Nope. We got a decent deal in 2011 because the owner refused to clean it and stage it. Right now, the only thing truly broken is one master bathroom sink.

If that's all that mattered, I could fix that with a sledgehammer, a couple of sinks and vanities from HD, and an afternoon with our contractor to install them with a new countertop. Instead, we'd prefer to do it right, and do it once. We see no need for the tub, so if that goes, we have ample floor space to make a new shower that is actually functional *and* pleasant. This is likely to be the biggest expense, since we won't use a fiberglass tub - it will be tiled in, using the same sewer line and drain - no need to relocate it.
veindoc wrote: Thu Nov 12, 2020 4:01 pmMy kids bath was outdated. We lived with it for 9 years. Then the shower leaked. Could have just replaced the shower but I seized upon the opportunity and next thing you know said bathroom was guttted.

■ PROMPT 1 ■
Translate this sentence from the bathroom remodel post above into Spanish: "Right now, the only thing truly broken is one master bathroom sink."
■ PROMPT 2 ■
Pick up the bathroom remodel post after its final sentence and write what comes next.

■ MATERIAL ■
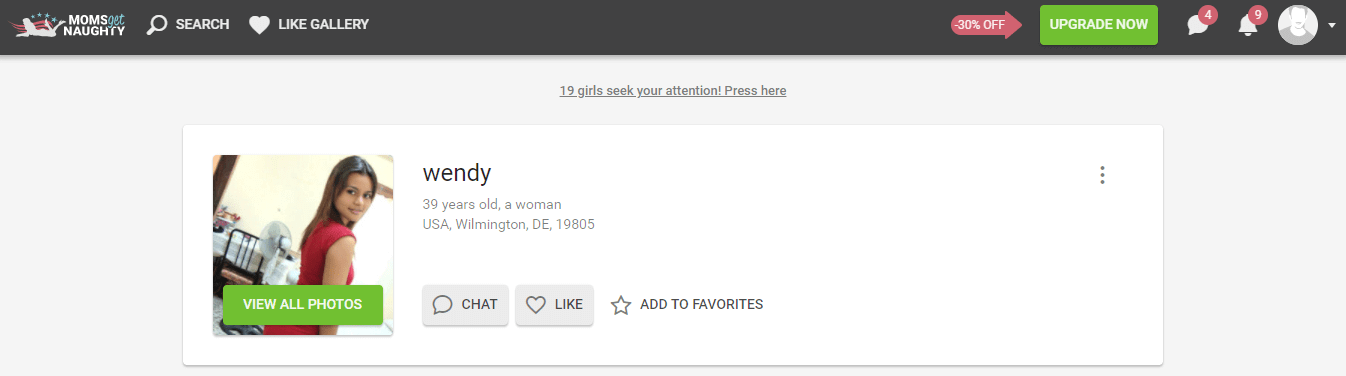Click the chat bubble icon on Chat button
This screenshot has height=376, width=1346.
pos(443,305)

■ EXERCISE RESULT 1 ■
En este momento, lo único que está realmente roto es un lavabo del baño principal.

■ EXERCISE RESULT 2 ■
Yep, the problem here is that everything works, it's just outdated. And after 9 years, I'd like to have a shower in the master bathroom that actually allows me to shave my legs without becoming a professional contortionist. Or injured. ;)

The kitchen is outdated, and some of the cabinet doors and shelves are beginning to fail. But we've already replaced the appliances. If all I cared about was functionality, I'd have new wood put in for the cabinet attachment points, like doors, and also replace the roller mechanisms with new ball bearing options. But because it's brown and ugly, I'd rather do it once, and do it right. So yes - some spent on function, and some spent on form.